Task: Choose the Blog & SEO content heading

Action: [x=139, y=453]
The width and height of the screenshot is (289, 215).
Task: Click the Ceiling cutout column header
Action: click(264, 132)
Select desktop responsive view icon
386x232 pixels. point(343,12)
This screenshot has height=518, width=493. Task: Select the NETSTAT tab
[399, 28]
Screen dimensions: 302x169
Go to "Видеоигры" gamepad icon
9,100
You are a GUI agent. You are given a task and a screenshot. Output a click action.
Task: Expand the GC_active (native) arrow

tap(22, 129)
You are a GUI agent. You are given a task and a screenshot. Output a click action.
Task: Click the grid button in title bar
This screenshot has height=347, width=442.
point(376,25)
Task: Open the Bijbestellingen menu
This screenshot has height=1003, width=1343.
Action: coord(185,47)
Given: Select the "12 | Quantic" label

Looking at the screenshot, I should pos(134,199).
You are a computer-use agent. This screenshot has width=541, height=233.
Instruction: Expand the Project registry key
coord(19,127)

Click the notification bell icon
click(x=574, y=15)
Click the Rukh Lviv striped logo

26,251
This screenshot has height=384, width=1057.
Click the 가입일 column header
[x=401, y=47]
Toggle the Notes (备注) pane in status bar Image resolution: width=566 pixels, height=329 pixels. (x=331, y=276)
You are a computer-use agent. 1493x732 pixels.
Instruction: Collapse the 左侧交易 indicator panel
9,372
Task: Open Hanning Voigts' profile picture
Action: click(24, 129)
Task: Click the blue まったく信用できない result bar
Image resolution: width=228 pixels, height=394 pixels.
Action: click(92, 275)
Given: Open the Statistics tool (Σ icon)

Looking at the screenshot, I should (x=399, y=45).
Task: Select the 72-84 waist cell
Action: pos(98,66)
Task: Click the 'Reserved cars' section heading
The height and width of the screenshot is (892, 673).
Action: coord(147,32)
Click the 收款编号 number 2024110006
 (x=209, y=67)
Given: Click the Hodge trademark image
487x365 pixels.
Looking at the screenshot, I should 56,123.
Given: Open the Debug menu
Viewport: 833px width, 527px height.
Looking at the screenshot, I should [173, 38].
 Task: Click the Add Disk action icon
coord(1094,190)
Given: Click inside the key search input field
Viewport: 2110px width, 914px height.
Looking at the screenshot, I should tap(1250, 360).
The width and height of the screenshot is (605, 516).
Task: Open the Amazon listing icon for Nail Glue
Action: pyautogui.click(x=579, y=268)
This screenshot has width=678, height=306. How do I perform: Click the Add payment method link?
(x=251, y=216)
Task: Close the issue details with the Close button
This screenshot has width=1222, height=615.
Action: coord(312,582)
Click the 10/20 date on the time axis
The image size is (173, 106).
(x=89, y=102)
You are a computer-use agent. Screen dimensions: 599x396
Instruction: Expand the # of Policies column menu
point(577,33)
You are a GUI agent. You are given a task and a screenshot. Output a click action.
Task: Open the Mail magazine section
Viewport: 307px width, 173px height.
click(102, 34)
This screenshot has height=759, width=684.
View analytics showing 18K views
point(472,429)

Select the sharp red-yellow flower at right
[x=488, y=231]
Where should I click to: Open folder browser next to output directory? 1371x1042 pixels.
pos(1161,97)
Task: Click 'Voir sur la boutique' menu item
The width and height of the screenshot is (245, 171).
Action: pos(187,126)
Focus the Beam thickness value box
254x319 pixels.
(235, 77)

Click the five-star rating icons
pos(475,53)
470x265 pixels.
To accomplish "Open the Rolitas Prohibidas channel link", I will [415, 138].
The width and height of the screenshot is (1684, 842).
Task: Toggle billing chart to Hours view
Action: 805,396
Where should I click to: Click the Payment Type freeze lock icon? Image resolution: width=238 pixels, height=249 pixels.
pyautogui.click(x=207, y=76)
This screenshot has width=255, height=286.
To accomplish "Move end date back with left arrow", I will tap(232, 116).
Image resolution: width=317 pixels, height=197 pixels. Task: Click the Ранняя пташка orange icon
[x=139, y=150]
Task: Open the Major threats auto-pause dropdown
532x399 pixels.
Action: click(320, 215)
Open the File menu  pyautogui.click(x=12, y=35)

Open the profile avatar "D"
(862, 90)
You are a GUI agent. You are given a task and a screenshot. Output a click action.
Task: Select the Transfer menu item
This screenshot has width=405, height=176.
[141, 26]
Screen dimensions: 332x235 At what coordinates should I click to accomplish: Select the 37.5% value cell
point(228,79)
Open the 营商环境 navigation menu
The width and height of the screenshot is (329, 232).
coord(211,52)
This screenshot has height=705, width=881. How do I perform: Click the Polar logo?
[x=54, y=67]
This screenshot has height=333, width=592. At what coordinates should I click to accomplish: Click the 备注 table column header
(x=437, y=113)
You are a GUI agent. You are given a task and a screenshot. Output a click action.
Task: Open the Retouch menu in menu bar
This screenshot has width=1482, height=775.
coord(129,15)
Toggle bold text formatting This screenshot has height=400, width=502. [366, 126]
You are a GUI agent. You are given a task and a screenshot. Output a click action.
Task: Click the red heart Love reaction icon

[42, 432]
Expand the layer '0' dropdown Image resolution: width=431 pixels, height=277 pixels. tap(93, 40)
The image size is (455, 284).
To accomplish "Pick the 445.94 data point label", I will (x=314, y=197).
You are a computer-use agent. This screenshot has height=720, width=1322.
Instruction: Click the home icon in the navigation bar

◆ Task prompt: Could you copy every line in the records that holds "item"?

◆ Answer:
Task: Click 'Voir sur la boutique' menu item
Task: Select the Transfer menu item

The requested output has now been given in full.